Turkish hyper-nationalism shares certain worrying aspects with German nationalism of the 1930s. In both cases, it was the people's belief in their own superiority and their right to act with military impunity across the border, coupled with a radical right wing government's readiness to take on an aggressive posture and enter into military adventurism, that made them and indeed makes them a threat to peace. 

Turkey is a danger to its neighbors, it continues to ignore the rights of minorities within its borders, primarily their basic right to be recognized as non-Turks, to preserve and celebrate their own culture. Turkey has attacked the Kurds once again thereby thwarting any possibility of combining efforts to create an effective anti-terror alliance in Northern Iraq and Syria to combat ISIL, which is the bigger threat. 


Turkey would do well to remember that it is not the Sublime Porte and has not been for a hundred years now, that Arabs are no longer its Felaheen subjects nor are they inferior to Turks in any way, and that the Arab World is no longer a private Turkish/Ottoman estate for Turkey to do with as it pleases.



Turkey continues to surreptitiously play the religion card, buoyed I'm sure by the Sunni Muslim World's emotional response to rising Turkish influence and military involvement in the region, especially Turkey's anti-Assad stance. I'm sure that the descendants of many 'orphaned' subjects of the erstwhile Caliphate fantasise that maybe one day the Sultanate would return and Istanbul would once again be the religious, cultural and political centre of the Muslim World. I hate to burst their bubble, but modern Turkey is quite a different political construct. Modern Turkey is foremost a national homeland for the Turks, faith and religion takes a secondary role in politics and in society in general. In addition, Turkey is a Muslim country that openly aligns itself with Israel and it is a pivotal member of the North Atlantic Treaty Organisation (NATO), and only recently has it given up on its dream of joining the EU.

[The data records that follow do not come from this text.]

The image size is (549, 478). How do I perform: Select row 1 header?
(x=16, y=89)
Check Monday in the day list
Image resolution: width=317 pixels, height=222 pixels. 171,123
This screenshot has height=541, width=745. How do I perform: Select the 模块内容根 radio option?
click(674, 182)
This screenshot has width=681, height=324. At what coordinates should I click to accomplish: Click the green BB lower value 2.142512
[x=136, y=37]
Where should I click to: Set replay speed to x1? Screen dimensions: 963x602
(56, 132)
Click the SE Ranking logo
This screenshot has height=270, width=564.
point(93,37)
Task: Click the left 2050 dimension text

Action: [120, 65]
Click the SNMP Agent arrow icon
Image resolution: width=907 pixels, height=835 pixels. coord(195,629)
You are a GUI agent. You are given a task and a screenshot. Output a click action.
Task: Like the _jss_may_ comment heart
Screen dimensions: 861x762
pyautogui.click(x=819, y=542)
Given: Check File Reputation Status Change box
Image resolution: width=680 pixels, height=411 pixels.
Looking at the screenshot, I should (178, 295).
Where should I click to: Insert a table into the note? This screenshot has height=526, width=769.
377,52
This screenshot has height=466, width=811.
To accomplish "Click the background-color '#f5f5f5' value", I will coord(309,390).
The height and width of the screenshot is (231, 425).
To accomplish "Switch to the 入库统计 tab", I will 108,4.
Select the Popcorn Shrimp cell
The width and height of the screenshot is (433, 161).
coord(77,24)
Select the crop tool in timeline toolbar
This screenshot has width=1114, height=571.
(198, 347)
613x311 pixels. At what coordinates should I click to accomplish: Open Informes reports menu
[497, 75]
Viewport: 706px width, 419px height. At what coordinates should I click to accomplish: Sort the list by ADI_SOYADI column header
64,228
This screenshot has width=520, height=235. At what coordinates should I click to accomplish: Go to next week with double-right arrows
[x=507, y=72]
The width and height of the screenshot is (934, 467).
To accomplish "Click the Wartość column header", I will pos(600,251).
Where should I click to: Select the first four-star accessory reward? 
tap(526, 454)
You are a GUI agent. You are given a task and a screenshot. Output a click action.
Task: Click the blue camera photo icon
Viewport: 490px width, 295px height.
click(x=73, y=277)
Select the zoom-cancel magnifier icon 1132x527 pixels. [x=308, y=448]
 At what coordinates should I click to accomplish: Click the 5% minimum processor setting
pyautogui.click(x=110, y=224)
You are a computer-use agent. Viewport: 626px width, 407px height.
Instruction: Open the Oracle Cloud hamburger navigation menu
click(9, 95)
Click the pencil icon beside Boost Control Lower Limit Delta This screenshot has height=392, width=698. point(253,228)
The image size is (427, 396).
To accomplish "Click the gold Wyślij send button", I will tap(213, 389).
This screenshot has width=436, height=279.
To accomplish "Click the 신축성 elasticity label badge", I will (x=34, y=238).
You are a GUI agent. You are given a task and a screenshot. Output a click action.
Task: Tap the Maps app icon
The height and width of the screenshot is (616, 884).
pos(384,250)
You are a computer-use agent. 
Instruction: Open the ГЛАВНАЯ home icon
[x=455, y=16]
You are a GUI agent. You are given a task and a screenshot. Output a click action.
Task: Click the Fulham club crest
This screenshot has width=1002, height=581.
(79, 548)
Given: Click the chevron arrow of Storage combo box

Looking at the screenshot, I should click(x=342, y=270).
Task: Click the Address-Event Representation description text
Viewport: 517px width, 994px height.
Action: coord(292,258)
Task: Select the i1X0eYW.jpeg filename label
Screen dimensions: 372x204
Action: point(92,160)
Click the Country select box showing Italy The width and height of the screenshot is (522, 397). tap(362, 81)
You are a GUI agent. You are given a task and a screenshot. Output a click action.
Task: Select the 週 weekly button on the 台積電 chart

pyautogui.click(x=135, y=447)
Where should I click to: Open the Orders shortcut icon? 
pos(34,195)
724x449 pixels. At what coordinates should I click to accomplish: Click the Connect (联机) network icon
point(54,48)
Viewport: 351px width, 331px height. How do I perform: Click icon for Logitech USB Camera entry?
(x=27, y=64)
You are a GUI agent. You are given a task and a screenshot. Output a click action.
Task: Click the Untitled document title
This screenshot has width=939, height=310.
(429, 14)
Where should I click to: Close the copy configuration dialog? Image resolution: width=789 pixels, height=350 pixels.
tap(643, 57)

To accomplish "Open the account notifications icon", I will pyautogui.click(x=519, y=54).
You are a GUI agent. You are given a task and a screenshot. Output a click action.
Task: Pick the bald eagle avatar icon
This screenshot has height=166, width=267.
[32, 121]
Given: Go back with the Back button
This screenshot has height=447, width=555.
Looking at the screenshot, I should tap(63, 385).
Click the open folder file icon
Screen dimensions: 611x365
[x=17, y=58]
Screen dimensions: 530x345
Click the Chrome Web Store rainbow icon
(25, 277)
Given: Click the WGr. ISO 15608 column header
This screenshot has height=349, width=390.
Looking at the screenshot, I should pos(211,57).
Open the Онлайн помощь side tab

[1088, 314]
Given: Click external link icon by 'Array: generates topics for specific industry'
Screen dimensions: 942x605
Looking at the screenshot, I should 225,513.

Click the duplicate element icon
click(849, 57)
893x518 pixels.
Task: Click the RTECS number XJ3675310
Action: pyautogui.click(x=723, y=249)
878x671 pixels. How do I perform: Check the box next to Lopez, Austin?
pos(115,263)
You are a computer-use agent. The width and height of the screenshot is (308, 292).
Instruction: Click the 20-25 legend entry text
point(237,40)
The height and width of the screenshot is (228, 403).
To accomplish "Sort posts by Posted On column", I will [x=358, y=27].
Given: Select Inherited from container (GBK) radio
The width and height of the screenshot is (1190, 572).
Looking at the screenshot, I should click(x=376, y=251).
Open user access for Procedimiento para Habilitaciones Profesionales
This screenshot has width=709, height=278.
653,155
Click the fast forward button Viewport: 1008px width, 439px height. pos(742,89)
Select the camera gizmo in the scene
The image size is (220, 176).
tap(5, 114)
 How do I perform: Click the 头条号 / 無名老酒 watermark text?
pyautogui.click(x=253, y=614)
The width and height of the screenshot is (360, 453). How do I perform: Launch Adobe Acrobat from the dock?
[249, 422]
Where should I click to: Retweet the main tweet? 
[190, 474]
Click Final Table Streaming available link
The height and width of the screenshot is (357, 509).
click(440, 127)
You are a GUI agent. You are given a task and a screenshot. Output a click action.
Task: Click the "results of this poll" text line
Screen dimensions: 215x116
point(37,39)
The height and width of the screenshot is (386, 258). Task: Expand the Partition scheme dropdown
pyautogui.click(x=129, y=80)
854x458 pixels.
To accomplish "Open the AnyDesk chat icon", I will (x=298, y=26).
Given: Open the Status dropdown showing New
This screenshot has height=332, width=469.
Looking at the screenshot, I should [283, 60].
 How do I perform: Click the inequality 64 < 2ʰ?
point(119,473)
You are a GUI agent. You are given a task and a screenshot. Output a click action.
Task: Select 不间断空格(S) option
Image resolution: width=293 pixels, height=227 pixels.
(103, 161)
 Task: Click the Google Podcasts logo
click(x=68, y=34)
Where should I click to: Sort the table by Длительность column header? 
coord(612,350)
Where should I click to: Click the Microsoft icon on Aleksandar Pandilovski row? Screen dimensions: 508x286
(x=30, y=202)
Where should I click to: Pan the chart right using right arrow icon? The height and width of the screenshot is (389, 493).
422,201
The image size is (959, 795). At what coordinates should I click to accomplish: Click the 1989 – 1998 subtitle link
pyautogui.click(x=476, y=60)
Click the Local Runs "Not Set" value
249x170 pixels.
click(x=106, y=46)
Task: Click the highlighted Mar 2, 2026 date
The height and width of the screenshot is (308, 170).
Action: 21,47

But Turkey is not alone in playing the religion card in the region, Israel is a master at this game and has long used the anti-Semitism card to ensure support for its imperial Zionist project. It manipulated Western feelings of guilt over the Holocaust to thwart any attempt aimed at stopping it from killing Palestinians and achieving its real goal: the creation of a contiguous and exclusive homeland for the Jewish nation stretching from the Nile to the Euphrates. These are effective tools with which to manipulate people's emotions. Iran too has used its position as the leader of Shia Islam to manipulate Shia minorities in Arab countries and hide its own nationalist imperialist ambitions. None is without guilt, and the Arabs have proven themselves fools on top of that and rather too easy to manipulate!


Turkey and the Turks in general tend to have a haughty attitude towards Arab peoples and seem to project an absurd aura of superiority. I feel this attitude stems from the fact that most of the lands of the Ottoman Sultanate outside Anatolia where taken away from the State as each national grouping within the defunct empire was given the right of national self determination. This almost destroyed the geographical integrity of Anatolia itself, the future homeland of the Turks, so it is understandable that the Turks are bitter. Somehow I feel the Turks never forgave their former subjects for daring to breath free! 



I wonder what would happen if the right of national self determination was extended today to the Kurds and Armenians and other minorities living inside modern Turkey? Could we see a Turkish Spring? Would the national character of the country change? or would the Turkish nationalists resist any attempt to alter the national character even if they had to resort to violence as they did in 1915?!